PolitiFact recently hit a milestone. The organization just published their 1,000th fact check of former president and now Republican presidential candidate Donald Trump.
PolitiFact started fact checking Trump back in 2011, when he started to circulate rumors that former President Barack Obama was not born in the U.S. and therefore not eligible for office. PolitiFact rated that claim false.
So what’s been learned from a thousand Trump fact checks?
Louis Jacobson, a senior correspondent at PolitiFact, said the first thing to note is that Trump has been fact checked more than anyone else.
“The second is Barack Obama with about 600 or so. And then Hillary Clinton and Joe Biden fall in a third and fourth place of most fact checked,” Jacobson said.
“Probably the most striking thing that stands out to me is that if you look at our six-point scale — which is true, mostly true, half true, mostly false, false, and pants on fire, going down to the least truthful in order — the sort of median fact check for Trump during his first thousand was a false rating. Most other politicians who we fact checked significantly, including Republicans and Democrats, have been in a half true range for their median.”

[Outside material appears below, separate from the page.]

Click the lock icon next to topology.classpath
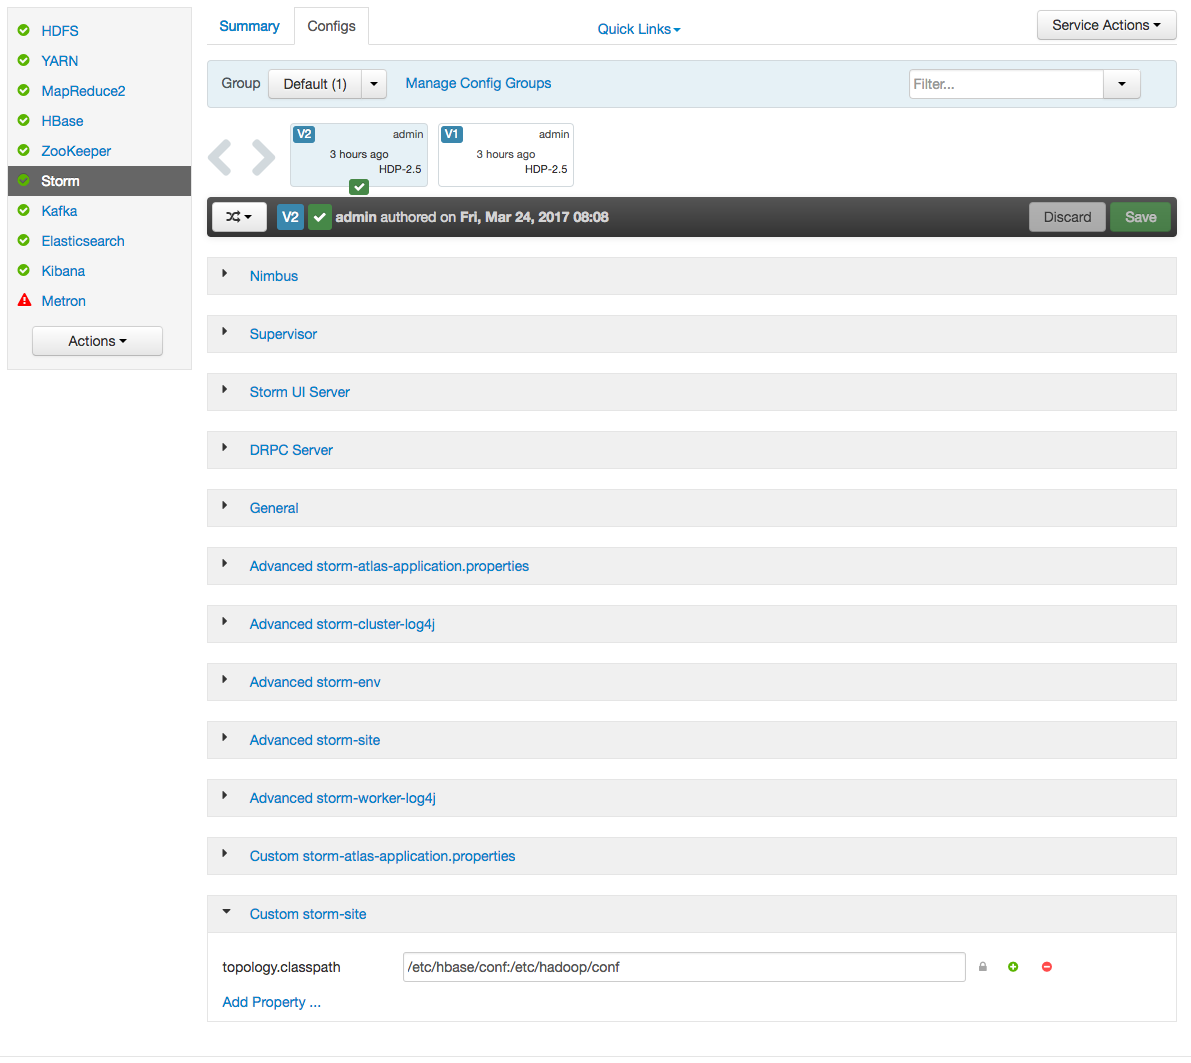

Jacobson said Trump stands apart both for the number of statements PolitiFact has checked and for the lack of accuracy that they’ve found.
“We’ve always really focused on trying to explain politics for readers. And so we look for statements by all sorts of politicians saying things that we find interesting,” he said. “And if the claim is checkable, we will look at it. Maybe it is true and we’ll publish a story saying it’s true. But if it’s partially or totally inaccurate, then we all write a story saying that.”
Jacobson said Trump was repeatedly fact checked on claims related to immigration and the 2020 election.
“He has talked a lot about foreign policy, the economy, homeland security, crime, and so forth. But really, he’s been talking about the 2020 election during and after and has continued to, so that sort of bumped up his numbers there,” he said. “And certainly immigration has probably been his issue, arguably, that, you know, he’s had the biggest impact in shaping the political dialog and sort of changing how it’s discussed.”
Jacobson said the team at PolitiFact decides which claims to check partially based on what stands out to them in the political discourse. It could be a statement made on TV or on social media, or on the campaign trail. He clarified that while there is a method behind PolitiFact’s truth ratings, the site is not attempting to provide a scientific assessment of one politician’s truthfulness compared to another.
“We are not doing a randomly sampled look at everything said by every politician. So, we do check things that we find significant, notable, interesting to us,” he said. “But, you know, we do think with a thousand fact checks, that that does start to show some patterns you can talk about as long as you couch it in saying this is not scientific, it’s not the final word, but it’s sort of suggestive.”